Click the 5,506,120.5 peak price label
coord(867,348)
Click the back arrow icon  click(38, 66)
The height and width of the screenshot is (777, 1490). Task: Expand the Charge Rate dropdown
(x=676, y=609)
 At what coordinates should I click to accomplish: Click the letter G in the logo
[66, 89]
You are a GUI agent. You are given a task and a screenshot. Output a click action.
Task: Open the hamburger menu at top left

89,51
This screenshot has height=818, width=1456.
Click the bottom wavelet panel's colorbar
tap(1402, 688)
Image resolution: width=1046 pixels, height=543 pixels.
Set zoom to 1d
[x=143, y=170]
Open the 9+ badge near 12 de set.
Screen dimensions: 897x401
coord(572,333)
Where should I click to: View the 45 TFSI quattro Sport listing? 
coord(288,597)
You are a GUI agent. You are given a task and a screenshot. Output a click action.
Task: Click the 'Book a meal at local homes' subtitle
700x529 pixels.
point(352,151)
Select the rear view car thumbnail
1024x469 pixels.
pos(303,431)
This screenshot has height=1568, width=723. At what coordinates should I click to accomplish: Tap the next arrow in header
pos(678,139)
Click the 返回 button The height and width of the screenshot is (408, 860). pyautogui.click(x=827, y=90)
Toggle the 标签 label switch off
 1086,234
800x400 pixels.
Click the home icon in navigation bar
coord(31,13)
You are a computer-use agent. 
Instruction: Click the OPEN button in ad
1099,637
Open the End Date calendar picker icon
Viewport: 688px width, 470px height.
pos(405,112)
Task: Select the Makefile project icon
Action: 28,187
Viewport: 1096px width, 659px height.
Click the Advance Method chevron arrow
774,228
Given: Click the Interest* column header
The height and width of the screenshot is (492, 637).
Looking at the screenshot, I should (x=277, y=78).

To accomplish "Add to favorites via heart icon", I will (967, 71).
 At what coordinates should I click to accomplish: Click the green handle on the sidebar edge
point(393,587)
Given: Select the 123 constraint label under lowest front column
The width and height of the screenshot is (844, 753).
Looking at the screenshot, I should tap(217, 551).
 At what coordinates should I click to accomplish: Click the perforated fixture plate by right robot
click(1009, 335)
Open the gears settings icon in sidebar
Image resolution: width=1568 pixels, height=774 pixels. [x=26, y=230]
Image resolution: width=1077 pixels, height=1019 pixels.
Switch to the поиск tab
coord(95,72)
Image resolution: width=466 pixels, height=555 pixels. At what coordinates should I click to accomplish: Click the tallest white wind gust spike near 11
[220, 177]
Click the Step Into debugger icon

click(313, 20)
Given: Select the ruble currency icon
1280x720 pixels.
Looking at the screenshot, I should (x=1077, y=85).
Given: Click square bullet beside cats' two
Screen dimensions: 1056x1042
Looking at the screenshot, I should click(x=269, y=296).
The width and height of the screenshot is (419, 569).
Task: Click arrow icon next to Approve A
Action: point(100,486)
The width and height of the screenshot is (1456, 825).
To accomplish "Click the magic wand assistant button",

------------------------------

Write out the records again word for word, from the line containing "Open the gears settings icon in sidebar" through the end of the records.

**EXERCISE ANSWER**
Open the gears settings icon in sidebar
Image resolution: width=1568 pixels, height=774 pixels. [x=26, y=230]
Image resolution: width=1077 pixels, height=1019 pixels.
Switch to the поиск tab
coord(95,72)
Image resolution: width=466 pixels, height=555 pixels. At what coordinates should I click to accomplish: Click the tallest white wind gust spike near 11
[220, 177]
Click the Step Into debugger icon

click(313, 20)
Given: Select the ruble currency icon
1280x720 pixels.
Looking at the screenshot, I should (x=1077, y=85).
Given: Click square bullet beside cats' two
Screen dimensions: 1056x1042
Looking at the screenshot, I should click(x=269, y=296).
The width and height of the screenshot is (419, 569).
Task: Click arrow icon next to Approve A
Action: point(100,486)
The width and height of the screenshot is (1456, 825).
To accomplish "Click the magic wand assistant button",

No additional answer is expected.